### Screenshot grounding data
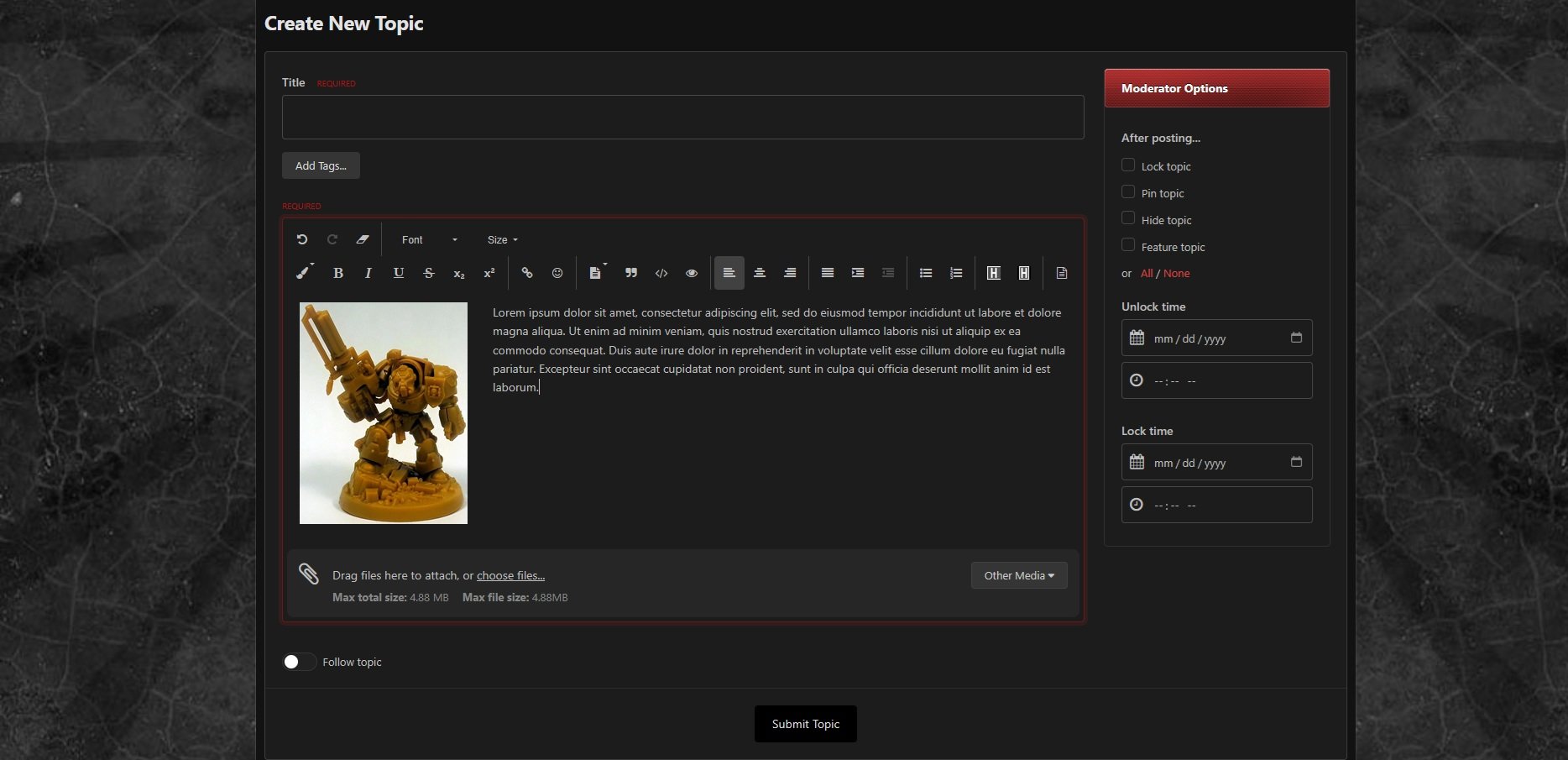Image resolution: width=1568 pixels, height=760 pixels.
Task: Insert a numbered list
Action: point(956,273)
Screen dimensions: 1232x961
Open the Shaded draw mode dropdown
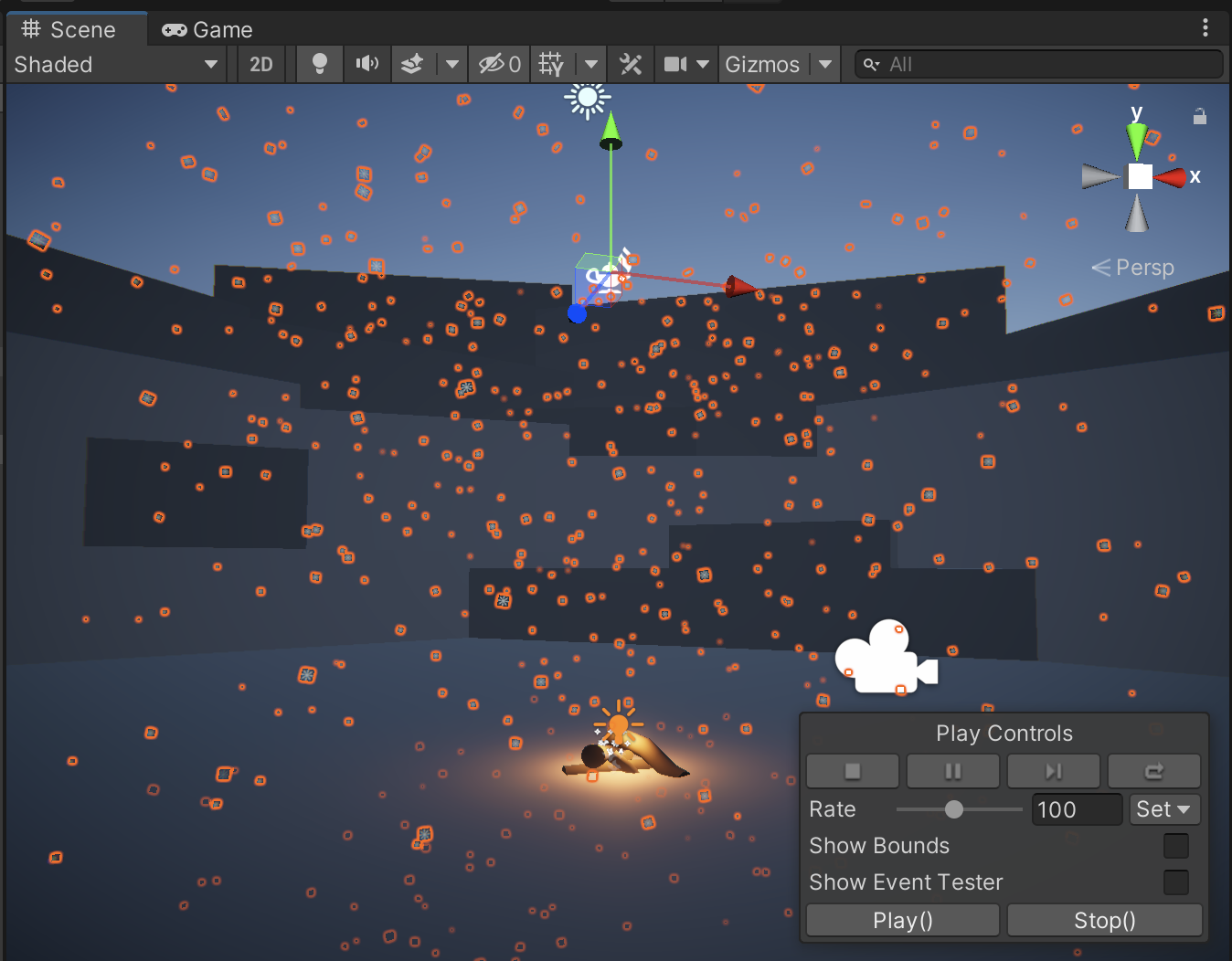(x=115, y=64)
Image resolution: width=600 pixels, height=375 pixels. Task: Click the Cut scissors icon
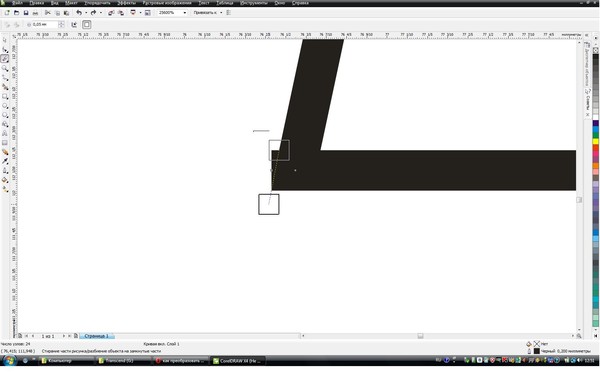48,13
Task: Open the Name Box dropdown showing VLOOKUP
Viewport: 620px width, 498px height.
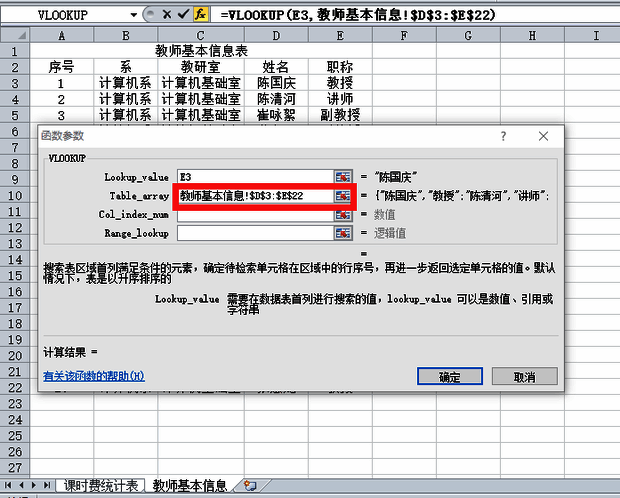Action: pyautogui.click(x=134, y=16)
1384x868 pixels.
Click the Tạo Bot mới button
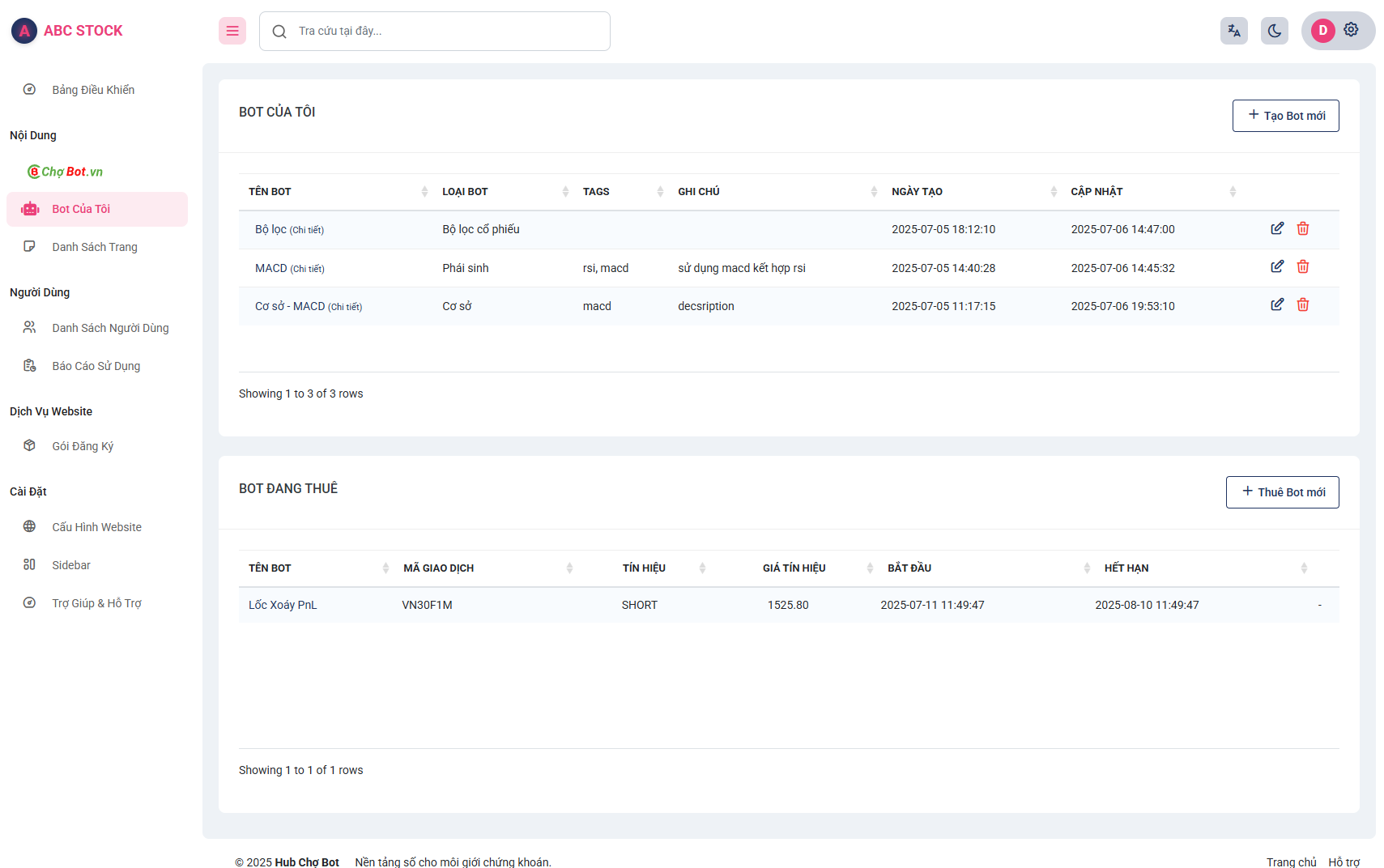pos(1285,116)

### Exercise requirements
Taking the records above, print only and exactly the lines from the line with "Image resolution: width=600" to the line with "1384x868 pixels.", both kept, and exclude pictures.

### Finished task
Image resolution: width=600 pixels, height=375 pixels. Task: Click the Cut scissors icon
48,13
Task: Open the Name Box dropdown showing VLOOKUP
Viewport: 620px width, 498px height.
Action: pyautogui.click(x=134, y=16)
1384x868 pixels.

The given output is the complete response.